(Saved entries)
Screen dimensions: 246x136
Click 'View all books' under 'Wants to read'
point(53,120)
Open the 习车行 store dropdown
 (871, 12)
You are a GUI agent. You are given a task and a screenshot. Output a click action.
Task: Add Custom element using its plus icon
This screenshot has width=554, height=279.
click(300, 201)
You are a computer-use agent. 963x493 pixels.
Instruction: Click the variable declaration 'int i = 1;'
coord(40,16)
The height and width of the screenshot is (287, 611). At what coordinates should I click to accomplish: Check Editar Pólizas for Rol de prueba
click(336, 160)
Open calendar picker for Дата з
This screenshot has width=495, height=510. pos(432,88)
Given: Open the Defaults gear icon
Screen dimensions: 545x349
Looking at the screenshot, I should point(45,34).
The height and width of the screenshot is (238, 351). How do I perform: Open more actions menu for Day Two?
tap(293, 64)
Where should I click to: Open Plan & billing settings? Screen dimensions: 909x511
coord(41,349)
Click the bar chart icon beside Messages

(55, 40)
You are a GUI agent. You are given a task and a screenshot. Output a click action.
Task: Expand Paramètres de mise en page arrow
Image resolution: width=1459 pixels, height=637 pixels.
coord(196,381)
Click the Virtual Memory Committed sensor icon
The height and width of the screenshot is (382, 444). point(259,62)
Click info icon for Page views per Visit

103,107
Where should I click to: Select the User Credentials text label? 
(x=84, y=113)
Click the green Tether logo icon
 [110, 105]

==

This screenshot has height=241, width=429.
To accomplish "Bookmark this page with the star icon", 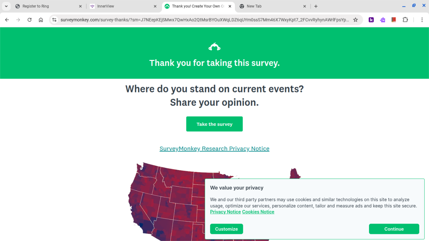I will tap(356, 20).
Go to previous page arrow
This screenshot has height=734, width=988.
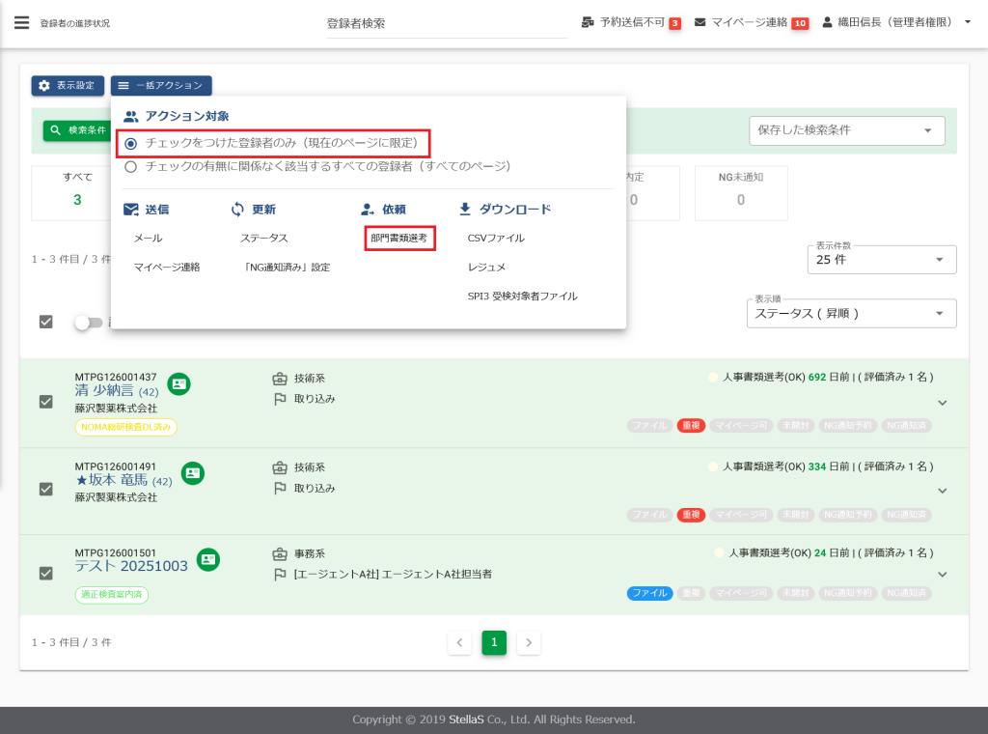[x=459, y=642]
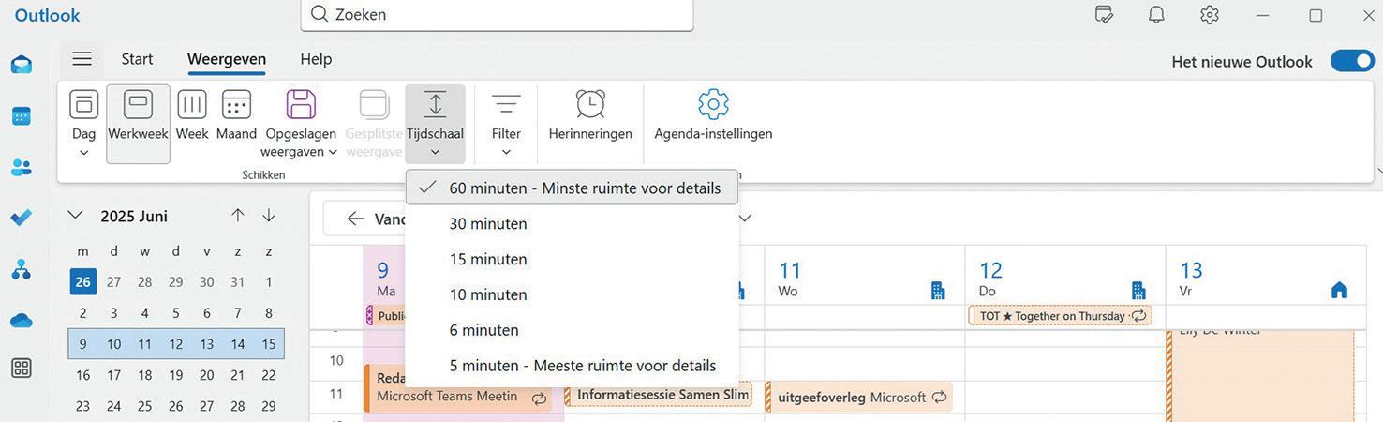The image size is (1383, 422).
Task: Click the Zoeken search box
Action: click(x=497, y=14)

[TASK] Which lines of the data hold the string "arrow"? Return each of them.

[EXERCISE RESPONSE]
Task: Expand Paramètres de mise en page arrow
Go to previous page arrow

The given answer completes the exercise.